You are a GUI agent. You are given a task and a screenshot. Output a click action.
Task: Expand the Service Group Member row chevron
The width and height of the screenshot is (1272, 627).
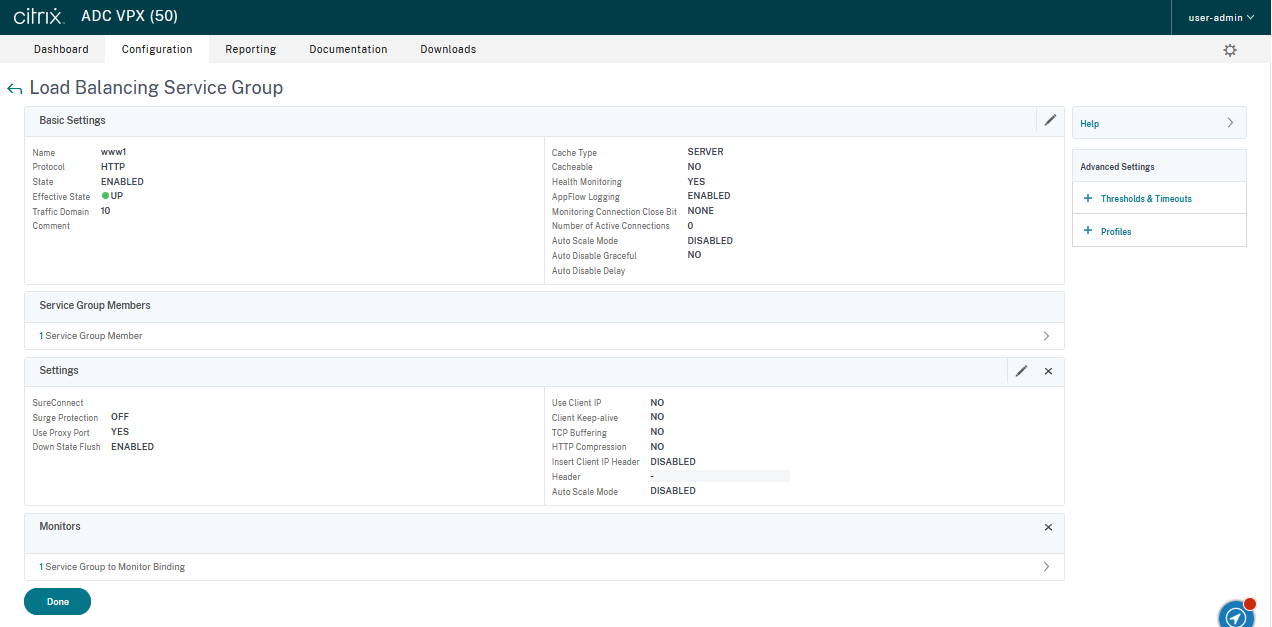1046,336
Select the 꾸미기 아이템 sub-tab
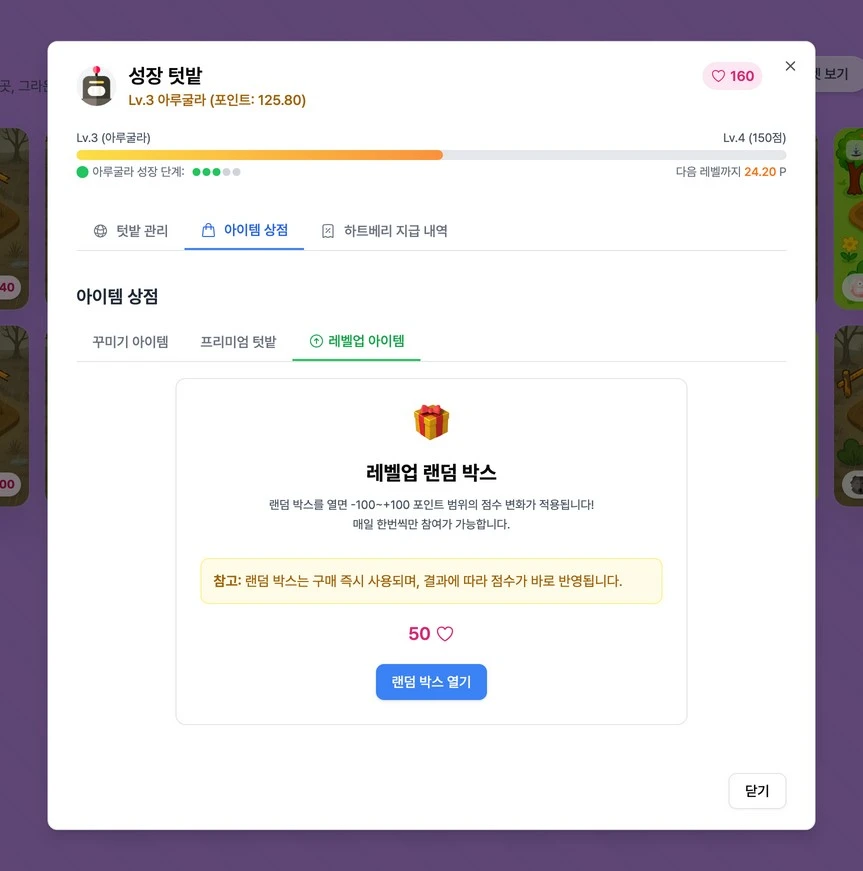 (131, 342)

--

Once more, please print the whole listing exactly, omitting each image.

== ANSWER FOR THIS EXERCISE ==
You are a GUI agent. You are given a task and a screenshot. Output a click action.
Task: Expand the Service Group Member row chevron
The width and height of the screenshot is (1272, 627).
1046,336
Select the 꾸미기 아이템 sub-tab
 (131, 342)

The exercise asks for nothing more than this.